• [The task] Update the rows below by changing every "GUI agent" to "screen agent" and leaving everything else unchanged.

** START Records for the task **

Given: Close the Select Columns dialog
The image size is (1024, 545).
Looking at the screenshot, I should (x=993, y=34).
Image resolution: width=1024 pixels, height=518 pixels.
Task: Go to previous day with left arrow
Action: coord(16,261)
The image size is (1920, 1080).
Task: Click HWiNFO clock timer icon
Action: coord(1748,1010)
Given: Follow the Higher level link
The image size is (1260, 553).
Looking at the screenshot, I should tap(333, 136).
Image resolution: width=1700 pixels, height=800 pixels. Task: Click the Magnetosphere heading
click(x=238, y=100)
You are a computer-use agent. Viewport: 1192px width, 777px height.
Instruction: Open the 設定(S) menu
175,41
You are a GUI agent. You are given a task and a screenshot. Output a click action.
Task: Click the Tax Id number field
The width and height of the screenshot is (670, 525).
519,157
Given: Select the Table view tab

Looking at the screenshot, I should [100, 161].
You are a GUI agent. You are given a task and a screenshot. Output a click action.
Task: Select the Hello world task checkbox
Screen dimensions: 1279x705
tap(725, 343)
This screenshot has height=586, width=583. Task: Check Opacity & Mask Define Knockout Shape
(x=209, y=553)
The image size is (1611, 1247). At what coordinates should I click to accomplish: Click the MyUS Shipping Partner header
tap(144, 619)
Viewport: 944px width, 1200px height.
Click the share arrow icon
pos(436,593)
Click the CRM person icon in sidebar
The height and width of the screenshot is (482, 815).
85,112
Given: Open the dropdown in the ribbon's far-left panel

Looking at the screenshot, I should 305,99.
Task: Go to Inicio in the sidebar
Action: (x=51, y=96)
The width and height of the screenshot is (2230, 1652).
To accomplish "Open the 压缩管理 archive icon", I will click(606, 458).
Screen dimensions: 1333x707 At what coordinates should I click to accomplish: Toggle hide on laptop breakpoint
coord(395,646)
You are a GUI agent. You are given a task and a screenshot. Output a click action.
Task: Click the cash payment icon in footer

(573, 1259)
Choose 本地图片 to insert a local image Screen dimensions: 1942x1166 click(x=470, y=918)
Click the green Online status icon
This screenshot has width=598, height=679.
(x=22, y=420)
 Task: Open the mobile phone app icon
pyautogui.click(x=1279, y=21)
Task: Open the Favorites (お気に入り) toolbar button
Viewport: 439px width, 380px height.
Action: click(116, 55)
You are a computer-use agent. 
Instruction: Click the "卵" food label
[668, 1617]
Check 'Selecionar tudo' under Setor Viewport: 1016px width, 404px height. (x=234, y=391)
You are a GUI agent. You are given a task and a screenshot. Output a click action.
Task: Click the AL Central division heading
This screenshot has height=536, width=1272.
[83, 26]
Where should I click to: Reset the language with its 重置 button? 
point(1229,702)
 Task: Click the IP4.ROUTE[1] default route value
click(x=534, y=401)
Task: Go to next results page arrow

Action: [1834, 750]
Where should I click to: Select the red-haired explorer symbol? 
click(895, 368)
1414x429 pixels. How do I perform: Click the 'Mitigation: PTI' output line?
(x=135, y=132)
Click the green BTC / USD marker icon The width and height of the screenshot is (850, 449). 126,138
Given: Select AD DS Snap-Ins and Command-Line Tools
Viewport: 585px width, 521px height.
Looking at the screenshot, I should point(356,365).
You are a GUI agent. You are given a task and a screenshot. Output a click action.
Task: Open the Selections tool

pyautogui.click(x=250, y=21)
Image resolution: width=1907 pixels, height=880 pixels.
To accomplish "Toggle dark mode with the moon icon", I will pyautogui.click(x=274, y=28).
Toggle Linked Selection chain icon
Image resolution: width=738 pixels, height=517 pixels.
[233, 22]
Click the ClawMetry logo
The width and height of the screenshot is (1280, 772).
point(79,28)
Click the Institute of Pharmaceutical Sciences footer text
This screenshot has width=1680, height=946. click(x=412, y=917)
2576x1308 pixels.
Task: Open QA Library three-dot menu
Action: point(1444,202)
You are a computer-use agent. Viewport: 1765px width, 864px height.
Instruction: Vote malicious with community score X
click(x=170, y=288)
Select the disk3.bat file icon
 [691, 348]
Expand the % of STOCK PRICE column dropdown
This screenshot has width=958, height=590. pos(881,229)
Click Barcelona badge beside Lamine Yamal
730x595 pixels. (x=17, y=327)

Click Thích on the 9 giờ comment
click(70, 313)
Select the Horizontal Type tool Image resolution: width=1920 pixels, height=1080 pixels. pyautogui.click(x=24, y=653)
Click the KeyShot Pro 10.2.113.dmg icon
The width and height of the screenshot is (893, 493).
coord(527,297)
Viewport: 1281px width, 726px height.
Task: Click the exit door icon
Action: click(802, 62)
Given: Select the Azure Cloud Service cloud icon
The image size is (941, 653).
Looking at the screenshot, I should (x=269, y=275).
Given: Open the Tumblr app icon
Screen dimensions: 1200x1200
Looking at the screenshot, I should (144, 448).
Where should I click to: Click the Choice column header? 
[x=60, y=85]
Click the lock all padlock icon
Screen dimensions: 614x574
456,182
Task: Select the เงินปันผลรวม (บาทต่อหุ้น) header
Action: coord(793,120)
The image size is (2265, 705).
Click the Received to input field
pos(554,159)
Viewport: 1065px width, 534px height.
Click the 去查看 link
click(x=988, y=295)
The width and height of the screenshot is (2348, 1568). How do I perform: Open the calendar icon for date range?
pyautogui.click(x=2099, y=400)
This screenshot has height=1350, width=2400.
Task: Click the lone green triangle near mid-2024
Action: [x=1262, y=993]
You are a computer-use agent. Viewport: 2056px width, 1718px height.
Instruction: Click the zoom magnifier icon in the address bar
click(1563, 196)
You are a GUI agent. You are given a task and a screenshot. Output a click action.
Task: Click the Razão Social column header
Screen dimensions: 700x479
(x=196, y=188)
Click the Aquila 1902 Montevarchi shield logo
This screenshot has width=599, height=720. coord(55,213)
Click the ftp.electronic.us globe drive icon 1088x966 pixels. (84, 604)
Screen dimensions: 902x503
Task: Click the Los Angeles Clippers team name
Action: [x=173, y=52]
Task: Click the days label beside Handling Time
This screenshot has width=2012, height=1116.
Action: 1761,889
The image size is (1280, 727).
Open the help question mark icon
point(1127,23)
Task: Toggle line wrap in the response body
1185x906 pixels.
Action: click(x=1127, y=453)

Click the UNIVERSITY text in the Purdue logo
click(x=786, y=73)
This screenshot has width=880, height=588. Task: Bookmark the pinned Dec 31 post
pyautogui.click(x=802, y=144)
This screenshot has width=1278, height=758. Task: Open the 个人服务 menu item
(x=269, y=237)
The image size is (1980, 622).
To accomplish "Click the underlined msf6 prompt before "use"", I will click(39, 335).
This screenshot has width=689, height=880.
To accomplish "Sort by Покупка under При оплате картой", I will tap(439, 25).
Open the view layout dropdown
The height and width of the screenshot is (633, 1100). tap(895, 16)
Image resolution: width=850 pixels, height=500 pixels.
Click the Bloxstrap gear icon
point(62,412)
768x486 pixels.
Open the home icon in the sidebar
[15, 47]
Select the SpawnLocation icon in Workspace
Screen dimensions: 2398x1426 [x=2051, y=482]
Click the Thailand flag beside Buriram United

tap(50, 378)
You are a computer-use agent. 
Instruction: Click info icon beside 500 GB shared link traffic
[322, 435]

** END Records for the task **

• [Solution to this task]
Given: Close the Select Columns dialog
The image size is (1024, 545).
Looking at the screenshot, I should (x=993, y=34).
Image resolution: width=1024 pixels, height=518 pixels.
Task: Go to previous day with left arrow
Action: coord(16,261)
The image size is (1920, 1080).
Task: Click HWiNFO clock timer icon
Action: coord(1748,1010)
Given: Follow the Higher level link
The image size is (1260, 553).
Looking at the screenshot, I should tap(333, 136).
Image resolution: width=1700 pixels, height=800 pixels. Task: Click the Magnetosphere heading
click(x=238, y=100)
You are a computer-use agent. Viewport: 1192px width, 777px height.
Instruction: Open the 設定(S) menu
175,41
You are a screen agent. You are given a task and a screenshot. Output a click action.
Task: Click the Tax Id number field
The width and height of the screenshot is (670, 525).
519,157
Given: Select the Table view tab

Looking at the screenshot, I should [100, 161].
You are a screen agent. You are given a task and a screenshot. Output a click action.
Task: Select the Hello world task checkbox
Screen dimensions: 1279x705
tap(725, 343)
This screenshot has height=586, width=583. Task: Check Opacity & Mask Define Knockout Shape
(x=209, y=553)
The image size is (1611, 1247). At what coordinates should I click to accomplish: Click the MyUS Shipping Partner header
tap(144, 619)
Viewport: 944px width, 1200px height.
Click the share arrow icon
pos(436,593)
Click the CRM person icon in sidebar
The height and width of the screenshot is (482, 815).
85,112
Given: Open the dropdown in the ribbon's far-left panel

Looking at the screenshot, I should 305,99.
Task: Go to Inicio in the sidebar
Action: (x=51, y=96)
The width and height of the screenshot is (2230, 1652).
To accomplish "Open the 压缩管理 archive icon", I will click(606, 458).
Screen dimensions: 1333x707 At what coordinates should I click to accomplish: Toggle hide on laptop breakpoint
coord(395,646)
You are a screen agent. You are given a task and a screenshot. Output a click action.
Task: Click the cash payment icon in footer

(573, 1259)
Choose 本地图片 to insert a local image Screen dimensions: 1942x1166 click(x=470, y=918)
Click the green Online status icon
This screenshot has width=598, height=679.
(x=22, y=420)
 Task: Open the mobile phone app icon
pyautogui.click(x=1279, y=21)
Task: Open the Favorites (お気に入り) toolbar button
Viewport: 439px width, 380px height.
Action: click(116, 55)
You are a computer-use agent. 
Instruction: Click the "卵" food label
[668, 1617]
Check 'Selecionar tudo' under Setor Viewport: 1016px width, 404px height. (x=234, y=391)
You are a screen agent. You are given a task and a screenshot. Output a click action.
Task: Click the AL Central division heading
This screenshot has height=536, width=1272.
[83, 26]
Where should I click to: Reset the language with its 重置 button? 
point(1229,702)
 Task: Click the IP4.ROUTE[1] default route value
click(x=534, y=401)
Task: Go to next results page arrow

Action: [1834, 750]
Where should I click to: Select the red-haired explorer symbol? 
click(895, 368)
1414x429 pixels. How do I perform: Click the 'Mitigation: PTI' output line?
(x=135, y=132)
Click the green BTC / USD marker icon The width and height of the screenshot is (850, 449). 126,138
Given: Select AD DS Snap-Ins and Command-Line Tools
Viewport: 585px width, 521px height.
Looking at the screenshot, I should point(356,365).
You are a screen agent. You are given a task and a screenshot. Output a click action.
Task: Open the Selections tool

pyautogui.click(x=250, y=21)
Image resolution: width=1907 pixels, height=880 pixels.
To accomplish "Toggle dark mode with the moon icon", I will pyautogui.click(x=274, y=28).
Toggle Linked Selection chain icon
Image resolution: width=738 pixels, height=517 pixels.
[233, 22]
Click the ClawMetry logo
The width and height of the screenshot is (1280, 772).
point(79,28)
Click the Institute of Pharmaceutical Sciences footer text
This screenshot has width=1680, height=946. click(x=412, y=917)
2576x1308 pixels.
Task: Open QA Library three-dot menu
Action: point(1444,202)
You are a computer-use agent. Viewport: 1765px width, 864px height.
Instruction: Vote malicious with community score X
click(x=170, y=288)
Select the disk3.bat file icon
 [691, 348]
Expand the % of STOCK PRICE column dropdown
This screenshot has width=958, height=590. pos(881,229)
Click Barcelona badge beside Lamine Yamal
730x595 pixels. (x=17, y=327)

Click Thích on the 9 giờ comment
click(70, 313)
Select the Horizontal Type tool Image resolution: width=1920 pixels, height=1080 pixels. pyautogui.click(x=24, y=653)
Click the KeyShot Pro 10.2.113.dmg icon
The width and height of the screenshot is (893, 493).
coord(527,297)
Viewport: 1281px width, 726px height.
Task: Click the exit door icon
Action: click(802, 62)
Given: Select the Azure Cloud Service cloud icon
The image size is (941, 653).
Looking at the screenshot, I should (x=269, y=275).
Given: Open the Tumblr app icon
Screen dimensions: 1200x1200
Looking at the screenshot, I should (144, 448).
Where should I click to: Click the Choice column header? 
[x=60, y=85]
Click the lock all padlock icon
Screen dimensions: 614x574
456,182
Task: Select the เงินปันผลรวม (บาทต่อหุ้น) header
Action: coord(793,120)
The image size is (2265, 705).
Click the Received to input field
pos(554,159)
Viewport: 1065px width, 534px height.
Click the 去查看 link
click(x=988, y=295)
The width and height of the screenshot is (2348, 1568). How do I perform: Open the calendar icon for date range?
pyautogui.click(x=2099, y=400)
This screenshot has height=1350, width=2400.
Task: Click the lone green triangle near mid-2024
Action: [x=1262, y=993]
You are a computer-use agent. Viewport: 2056px width, 1718px height.
Instruction: Click the zoom magnifier icon in the address bar
click(1563, 196)
You are a screen agent. You are given a task and a screenshot. Output a click action.
Task: Click the Razão Social column header
Screen dimensions: 700x479
(x=196, y=188)
Click the Aquila 1902 Montevarchi shield logo
This screenshot has width=599, height=720. coord(55,213)
Click the ftp.electronic.us globe drive icon 1088x966 pixels. (84, 604)
Screen dimensions: 902x503
Task: Click the Los Angeles Clippers team name
Action: [x=173, y=52]
Task: Click the days label beside Handling Time
This screenshot has width=2012, height=1116.
Action: 1761,889
The image size is (1280, 727).
Open the help question mark icon
point(1127,23)
Task: Toggle line wrap in the response body
1185x906 pixels.
Action: click(x=1127, y=453)

Click the UNIVERSITY text in the Purdue logo
click(x=786, y=73)
This screenshot has width=880, height=588. Task: Bookmark the pinned Dec 31 post
pyautogui.click(x=802, y=144)
This screenshot has width=1278, height=758. Task: Open the 个人服务 menu item
(x=269, y=237)
The image size is (1980, 622).
To accomplish "Click the underlined msf6 prompt before "use"", I will click(39, 335).
This screenshot has width=689, height=880.
To accomplish "Sort by Покупка under При оплате картой", I will tap(439, 25).
Open the view layout dropdown
The height and width of the screenshot is (633, 1100). tap(895, 16)
Image resolution: width=850 pixels, height=500 pixels.
Click the Bloxstrap gear icon
point(62,412)
768x486 pixels.
Open the home icon in the sidebar
[15, 47]
Select the SpawnLocation icon in Workspace
Screen dimensions: 2398x1426 [x=2051, y=482]
Click the Thailand flag beside Buriram United

tap(50, 378)
You are a computer-use agent. 
Instruction: Click info icon beside 500 GB shared link traffic
[322, 435]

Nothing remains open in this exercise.